If you find our code or the paper useful, please cite the paper:
@misc{zhang2025treeraresyntaxtreeguidedretrieval,
title={TreeRare: Syntax Tree-Guided Retrieval and Reasoning for Knowledge-Intensive Question Answering},
author={Boyi Zhang and Zhuo Liu and Hangfeng He},
year={2025},
eprint={2506.00331},
archivePrefix={arXiv},
primaryClass={cs.CL},
url={https://arxiv.org/abs/2506.00331},
}
git clone git@github.com:billycrapediem/TreeRare.git
cd TreeRare
conda env create -f environment.yml
conda activate TreeRare
pip install -r requirements.txt
mkdir output_dir
mkdir data
We directly uses BM25 implemented through pyserini as retriver.
.
├── prompt/ # Prompts used for CoT and zero-shot/few-shot settings
│ ├── Ambig_Doc.txt # Zero-shot CoT prompt for AmbigDocQA
│ ├── asqa_prompt.txt # Zero-shot CoT prompt for ASQA
│ └── hotpot_cot.txt # Few-shot CoT prompt for HotpotQA
│
├── script/ # Shell scripts for deployment and running experiments
│ ├── deploy.sh # Script for deploying LLaMA 3.3-70B model
│ ├── df1.sh # Evaluate DF1 performance on ASQA
│ └── experiment.sh # Run all experiments sequentially
│
├── src/ # Source code
│ ├── eval/ # Evaluation scripts
│ │ ├── disambigF1.py # Compute Disambiguation F1 score
│ │ ├── eval_ambigdoc.py # Evaluate performance on AmbigDocQA
│ │ └── eval_multi_hop.py # Evaluate performance on multi-hop QA
│ │
│ ├── ambigdoc_inference.py # Run inference on AmbigDocQA
│ ├── asqa_inference.py # Run inference on ASQA
│ ├── BM25.py # BM25 retriever implementation
│ ├── consituency_tree.py # Constituency parse tree utilities
│ ├── dependency.py # Dependency tree parser
│ ├── dpr.py # Dense Passage Retriever (DPR) code
│ ├── hoppotqa_inference.py # Run inference on HotpotQA (multi-hop)
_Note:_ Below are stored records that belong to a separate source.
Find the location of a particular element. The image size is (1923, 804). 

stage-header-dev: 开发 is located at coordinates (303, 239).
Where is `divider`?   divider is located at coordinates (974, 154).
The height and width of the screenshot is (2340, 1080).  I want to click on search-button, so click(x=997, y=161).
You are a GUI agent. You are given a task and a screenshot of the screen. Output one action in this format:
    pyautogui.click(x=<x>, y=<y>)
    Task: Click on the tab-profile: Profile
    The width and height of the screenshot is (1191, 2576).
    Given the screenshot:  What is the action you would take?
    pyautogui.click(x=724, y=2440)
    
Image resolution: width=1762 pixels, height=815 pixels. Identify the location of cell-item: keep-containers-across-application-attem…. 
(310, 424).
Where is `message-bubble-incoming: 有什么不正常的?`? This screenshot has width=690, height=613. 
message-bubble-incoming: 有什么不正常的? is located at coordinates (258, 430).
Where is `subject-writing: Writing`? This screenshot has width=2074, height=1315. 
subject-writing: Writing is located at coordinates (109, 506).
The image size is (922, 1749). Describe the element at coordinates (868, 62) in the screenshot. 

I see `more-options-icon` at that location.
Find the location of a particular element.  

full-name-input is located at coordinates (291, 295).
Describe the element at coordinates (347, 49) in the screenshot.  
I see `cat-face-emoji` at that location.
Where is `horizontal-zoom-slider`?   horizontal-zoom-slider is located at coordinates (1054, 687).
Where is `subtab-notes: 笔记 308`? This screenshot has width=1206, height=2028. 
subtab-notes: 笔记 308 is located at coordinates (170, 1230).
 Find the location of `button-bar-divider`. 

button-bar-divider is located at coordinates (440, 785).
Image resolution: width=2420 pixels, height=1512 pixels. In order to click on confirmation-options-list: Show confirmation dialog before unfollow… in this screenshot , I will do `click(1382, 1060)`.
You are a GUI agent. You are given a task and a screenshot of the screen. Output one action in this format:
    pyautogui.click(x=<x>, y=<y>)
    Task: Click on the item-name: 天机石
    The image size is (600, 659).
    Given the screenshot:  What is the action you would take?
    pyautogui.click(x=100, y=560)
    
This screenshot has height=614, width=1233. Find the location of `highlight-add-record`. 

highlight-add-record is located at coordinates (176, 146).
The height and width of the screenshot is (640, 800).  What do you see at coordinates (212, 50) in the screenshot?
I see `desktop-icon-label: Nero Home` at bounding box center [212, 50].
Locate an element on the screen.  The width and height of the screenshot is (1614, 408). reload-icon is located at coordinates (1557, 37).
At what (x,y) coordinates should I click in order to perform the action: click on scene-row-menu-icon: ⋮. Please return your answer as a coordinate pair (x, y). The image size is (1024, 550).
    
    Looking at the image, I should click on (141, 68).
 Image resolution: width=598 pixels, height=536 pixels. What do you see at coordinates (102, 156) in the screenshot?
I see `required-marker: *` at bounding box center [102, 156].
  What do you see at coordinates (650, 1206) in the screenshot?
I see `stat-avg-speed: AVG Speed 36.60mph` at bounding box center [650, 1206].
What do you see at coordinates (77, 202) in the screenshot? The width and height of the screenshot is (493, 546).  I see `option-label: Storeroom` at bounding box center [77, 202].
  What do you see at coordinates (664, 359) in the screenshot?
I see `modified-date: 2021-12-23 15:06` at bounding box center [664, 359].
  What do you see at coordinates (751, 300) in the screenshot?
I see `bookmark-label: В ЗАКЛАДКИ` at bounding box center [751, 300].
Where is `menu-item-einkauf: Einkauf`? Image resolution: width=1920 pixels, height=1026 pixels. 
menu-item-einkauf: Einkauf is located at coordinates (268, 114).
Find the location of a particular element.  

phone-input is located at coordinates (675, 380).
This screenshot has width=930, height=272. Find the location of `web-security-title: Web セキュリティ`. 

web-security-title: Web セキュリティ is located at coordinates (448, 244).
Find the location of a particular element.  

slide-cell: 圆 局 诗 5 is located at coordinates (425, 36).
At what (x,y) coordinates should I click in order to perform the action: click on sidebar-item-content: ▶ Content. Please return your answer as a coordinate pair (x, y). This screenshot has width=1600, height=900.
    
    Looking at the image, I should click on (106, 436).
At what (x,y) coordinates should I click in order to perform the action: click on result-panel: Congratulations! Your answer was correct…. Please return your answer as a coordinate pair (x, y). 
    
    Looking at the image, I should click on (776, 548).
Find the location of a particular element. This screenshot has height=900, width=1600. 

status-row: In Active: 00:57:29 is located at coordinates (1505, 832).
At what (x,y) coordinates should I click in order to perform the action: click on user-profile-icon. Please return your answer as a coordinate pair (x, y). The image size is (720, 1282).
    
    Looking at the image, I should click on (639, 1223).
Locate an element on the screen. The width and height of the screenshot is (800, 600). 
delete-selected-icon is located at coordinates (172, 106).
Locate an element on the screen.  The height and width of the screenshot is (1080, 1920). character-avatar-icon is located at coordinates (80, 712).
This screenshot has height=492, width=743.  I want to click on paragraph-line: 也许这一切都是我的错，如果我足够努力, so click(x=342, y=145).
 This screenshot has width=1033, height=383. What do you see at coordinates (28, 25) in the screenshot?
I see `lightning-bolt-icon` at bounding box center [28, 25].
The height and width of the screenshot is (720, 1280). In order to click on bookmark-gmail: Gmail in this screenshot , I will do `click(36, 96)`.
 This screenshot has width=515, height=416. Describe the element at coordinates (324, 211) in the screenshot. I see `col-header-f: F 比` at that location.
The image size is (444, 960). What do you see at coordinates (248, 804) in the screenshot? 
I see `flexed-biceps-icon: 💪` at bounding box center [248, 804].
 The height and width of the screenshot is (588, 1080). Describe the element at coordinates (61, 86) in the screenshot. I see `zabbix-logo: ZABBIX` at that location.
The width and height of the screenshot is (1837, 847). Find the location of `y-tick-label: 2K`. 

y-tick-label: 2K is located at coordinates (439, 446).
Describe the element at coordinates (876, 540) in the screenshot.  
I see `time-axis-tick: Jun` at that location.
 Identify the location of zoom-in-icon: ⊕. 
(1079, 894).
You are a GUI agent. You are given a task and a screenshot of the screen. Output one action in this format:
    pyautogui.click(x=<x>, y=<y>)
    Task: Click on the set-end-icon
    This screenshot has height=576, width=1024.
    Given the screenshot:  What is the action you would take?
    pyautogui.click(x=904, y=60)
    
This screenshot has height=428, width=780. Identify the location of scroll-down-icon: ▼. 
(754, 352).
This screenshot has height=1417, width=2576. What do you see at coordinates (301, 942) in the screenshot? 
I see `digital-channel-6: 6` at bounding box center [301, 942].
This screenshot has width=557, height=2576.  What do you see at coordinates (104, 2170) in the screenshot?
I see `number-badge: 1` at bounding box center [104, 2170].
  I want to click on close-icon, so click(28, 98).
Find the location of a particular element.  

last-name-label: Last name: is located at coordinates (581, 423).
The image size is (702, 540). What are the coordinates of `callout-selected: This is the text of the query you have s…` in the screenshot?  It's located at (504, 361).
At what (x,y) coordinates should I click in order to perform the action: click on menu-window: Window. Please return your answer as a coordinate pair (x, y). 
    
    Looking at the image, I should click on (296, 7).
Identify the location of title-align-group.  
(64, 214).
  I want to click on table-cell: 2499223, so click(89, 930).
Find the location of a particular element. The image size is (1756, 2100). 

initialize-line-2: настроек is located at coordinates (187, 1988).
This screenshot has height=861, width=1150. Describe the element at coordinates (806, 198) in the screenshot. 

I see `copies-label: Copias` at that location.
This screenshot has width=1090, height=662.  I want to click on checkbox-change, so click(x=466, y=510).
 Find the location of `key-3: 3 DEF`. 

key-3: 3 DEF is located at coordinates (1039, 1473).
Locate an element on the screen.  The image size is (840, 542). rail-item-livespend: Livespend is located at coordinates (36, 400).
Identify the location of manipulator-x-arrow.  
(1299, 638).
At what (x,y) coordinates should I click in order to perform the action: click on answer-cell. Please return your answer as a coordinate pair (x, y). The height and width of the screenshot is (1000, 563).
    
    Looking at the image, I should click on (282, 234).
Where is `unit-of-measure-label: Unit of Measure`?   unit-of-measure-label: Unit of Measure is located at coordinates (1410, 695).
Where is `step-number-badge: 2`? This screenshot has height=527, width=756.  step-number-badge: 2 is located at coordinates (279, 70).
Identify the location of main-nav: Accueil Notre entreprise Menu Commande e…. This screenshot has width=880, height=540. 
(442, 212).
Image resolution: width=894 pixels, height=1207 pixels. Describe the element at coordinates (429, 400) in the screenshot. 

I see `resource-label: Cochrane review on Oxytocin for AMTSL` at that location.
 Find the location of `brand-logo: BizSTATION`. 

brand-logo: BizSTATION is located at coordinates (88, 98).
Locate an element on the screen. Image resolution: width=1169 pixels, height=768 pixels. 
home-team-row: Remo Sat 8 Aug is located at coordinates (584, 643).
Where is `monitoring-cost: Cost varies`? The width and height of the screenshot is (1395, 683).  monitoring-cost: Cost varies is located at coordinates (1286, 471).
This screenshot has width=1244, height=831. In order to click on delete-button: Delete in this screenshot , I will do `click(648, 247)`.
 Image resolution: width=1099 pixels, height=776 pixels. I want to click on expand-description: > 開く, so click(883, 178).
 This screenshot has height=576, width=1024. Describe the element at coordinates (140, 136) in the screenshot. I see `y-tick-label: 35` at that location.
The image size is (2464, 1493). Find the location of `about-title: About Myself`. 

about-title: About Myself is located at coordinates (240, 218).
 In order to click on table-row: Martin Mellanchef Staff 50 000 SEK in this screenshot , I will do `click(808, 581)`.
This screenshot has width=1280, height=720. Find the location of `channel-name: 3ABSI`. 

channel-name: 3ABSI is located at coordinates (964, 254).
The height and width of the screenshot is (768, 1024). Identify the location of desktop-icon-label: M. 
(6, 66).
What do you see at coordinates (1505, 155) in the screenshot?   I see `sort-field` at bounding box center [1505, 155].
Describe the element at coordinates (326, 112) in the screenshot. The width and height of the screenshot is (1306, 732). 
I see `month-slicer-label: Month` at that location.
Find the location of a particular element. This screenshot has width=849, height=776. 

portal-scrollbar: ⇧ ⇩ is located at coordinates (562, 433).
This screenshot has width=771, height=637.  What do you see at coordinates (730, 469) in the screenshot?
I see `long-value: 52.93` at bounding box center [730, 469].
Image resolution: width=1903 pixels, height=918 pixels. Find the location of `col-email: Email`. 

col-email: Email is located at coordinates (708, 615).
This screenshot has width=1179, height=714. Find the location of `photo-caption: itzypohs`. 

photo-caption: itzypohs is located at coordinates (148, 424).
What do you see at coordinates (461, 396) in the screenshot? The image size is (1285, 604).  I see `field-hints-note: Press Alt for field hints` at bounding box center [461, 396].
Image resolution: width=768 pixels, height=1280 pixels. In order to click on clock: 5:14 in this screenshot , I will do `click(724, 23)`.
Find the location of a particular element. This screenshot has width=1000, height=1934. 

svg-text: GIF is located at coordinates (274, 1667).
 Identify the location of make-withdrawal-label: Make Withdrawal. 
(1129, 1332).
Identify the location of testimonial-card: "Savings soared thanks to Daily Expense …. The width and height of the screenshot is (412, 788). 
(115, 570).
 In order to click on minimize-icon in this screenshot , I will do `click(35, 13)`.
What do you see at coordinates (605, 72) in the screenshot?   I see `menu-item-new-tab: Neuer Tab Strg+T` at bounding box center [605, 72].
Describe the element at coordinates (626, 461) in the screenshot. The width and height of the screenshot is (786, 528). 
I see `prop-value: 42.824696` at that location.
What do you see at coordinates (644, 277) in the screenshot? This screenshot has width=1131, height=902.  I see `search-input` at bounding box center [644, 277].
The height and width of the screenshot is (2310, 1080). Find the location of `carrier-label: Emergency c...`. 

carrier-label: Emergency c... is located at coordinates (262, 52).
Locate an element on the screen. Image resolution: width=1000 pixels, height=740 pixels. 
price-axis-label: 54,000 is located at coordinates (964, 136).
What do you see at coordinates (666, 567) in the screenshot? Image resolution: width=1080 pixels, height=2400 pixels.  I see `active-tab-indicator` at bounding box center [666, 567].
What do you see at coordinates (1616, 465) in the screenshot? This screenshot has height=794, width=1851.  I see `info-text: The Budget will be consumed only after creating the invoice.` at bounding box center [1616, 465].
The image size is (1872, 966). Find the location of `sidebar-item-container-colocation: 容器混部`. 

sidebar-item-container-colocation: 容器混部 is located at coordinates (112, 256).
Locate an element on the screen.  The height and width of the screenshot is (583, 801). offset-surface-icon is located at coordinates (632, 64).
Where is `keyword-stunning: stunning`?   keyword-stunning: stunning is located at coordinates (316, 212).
│ ├── traverse_algo.py # Tree traversal algorithms
│ └── utils.py # Miscellaneous utility functions
In our exerpiment script, all the datasets are inthe ./data
folder. And all the model output is under `./output_dir' folder.
Access and download the ASQA dataset here.
Access and download the AmbigDocQA dataset here.
Access and download the HotpotQA dataset here.
Access and download the MuSiQue dataset here.
Access and download the 2WikiMultihopQA dataset here.
before runing experiment, you need to add your own api key and the model name into the experiment.sh
file.
sh script/experiment.sh